Tommy Tiernan… That’s how I like to spend my budget money. Everything is forgiven and forgotten….. For an hour at least… Genius.
Well that’s Black Wednesday done and dusted. One of the notoriously slow days for crowds at the Fringe. The thrifty 2-for-1 deal hunters of Monday and Tuesday are gone but the weekend crowds haven’t arrived yet. This, combined with the biblical rains, meant Edinburgh was a comparable ghost town today, complete with tumbleweed-esque bundles of soggy flyers.
Despite this, I (with the help of hustler extraordinaire Aidan Greene) managed to get decent numbers to our shows. And unlike the weekend crowd, the lot today seemed to want to be interested in my emo bullshit. So here’s to more of that!
Shout out to my pals from Dreamgun, Heber and Stephen, for putting on a super show in Mimes In Time. Also, if you’re visiting the Fringe over the month, be sure to check out Nicole Henriksen in the Underbelly, with her wonderful theatre show Making It Rain.
Someone just placed a lure at the Pokestop opposite my flat so I’m going to go take advantage of that.
You’re a comic? Wow. How unique. Come to the fringe. Put on a show. Just don’t do the unforgivable, don’t buy into the bullshit. Don’t fall for the “Great show, man”s, the back pats and the retweets. You have to see this city for what it is: A fairytale. It’s the island Pinocchio lands on, where the children are in charge; they drink alcohol and smoke cigars, slowly turning into jackasses. The only thing Carlo Collodi got wrong was the speed of the transformation. Edinburgh is just a bunch of kids playing pretend but don’t listen to me, I’m just some asshole handing you a flier.
Day 7 has begun. It’s 2:36am. I’m sitting in a chip shop whilst it’s pissing rain outside. A Romanian woman is arguing with her Scottish boyfriend as horrible Latin dance music plays in the background.

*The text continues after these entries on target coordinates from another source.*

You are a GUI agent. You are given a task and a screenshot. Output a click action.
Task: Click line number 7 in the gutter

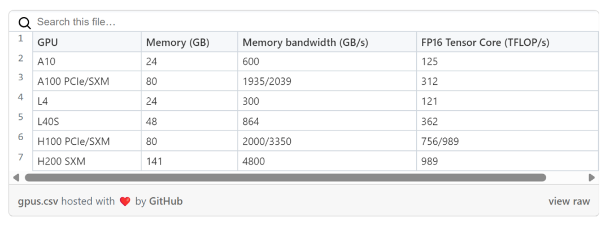(21, 157)

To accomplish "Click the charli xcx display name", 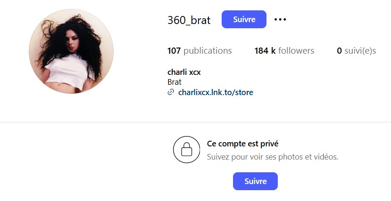I will click(184, 72).
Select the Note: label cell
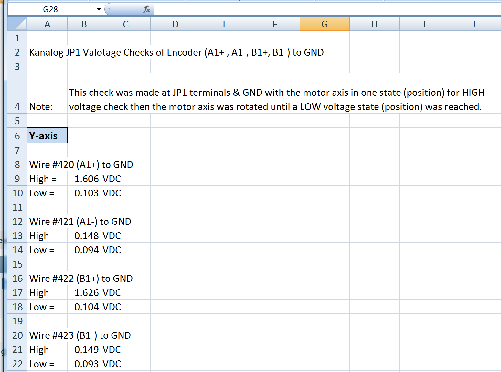This screenshot has height=372, width=501. tap(47, 106)
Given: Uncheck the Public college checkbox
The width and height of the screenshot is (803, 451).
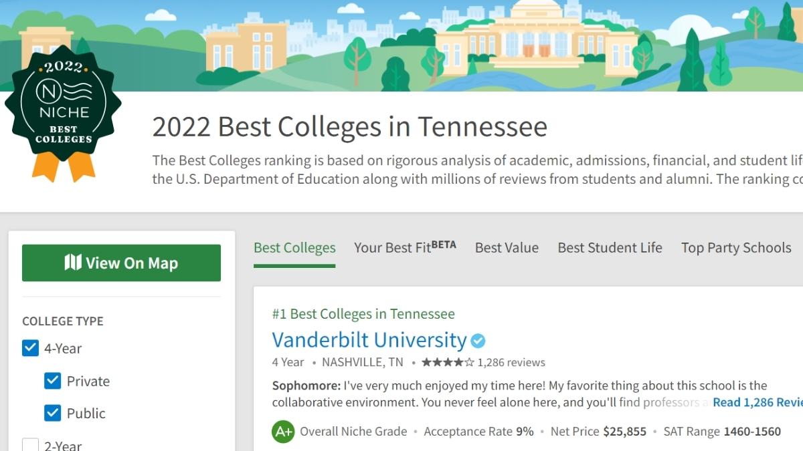Looking at the screenshot, I should point(53,413).
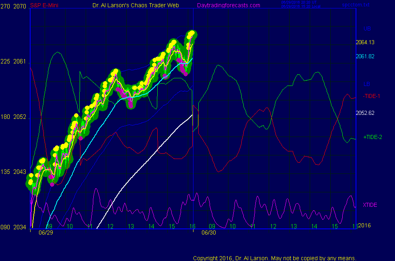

Did two shows today/yesterday. First one went great, second went okay. The first was 6 people. They loved it. I did too. The second show was a messy midnight show. Pretty unresponsive crowd but I’m happy with my performance. Highlight of the gig was watching an English comic declare to the audience “That joke kills at the Comedy Store” after a bit about Kiera Knightly having small breasts bombs. They still seemed unimpressed. I think I’m just grateful people are coming out to see shows. It’s amazing we get to do this at all. Standing up on a stage and making a room full of people laugh is an honour. The fact that I get to be here for the fringe, it still blows my mind. I have to remember that tomorrow when I sober up. The fighting couple have left the chipper with a pizza under their arm. Now they’re outside leaning up against the window kissing in the rain. Romance isn’t dead.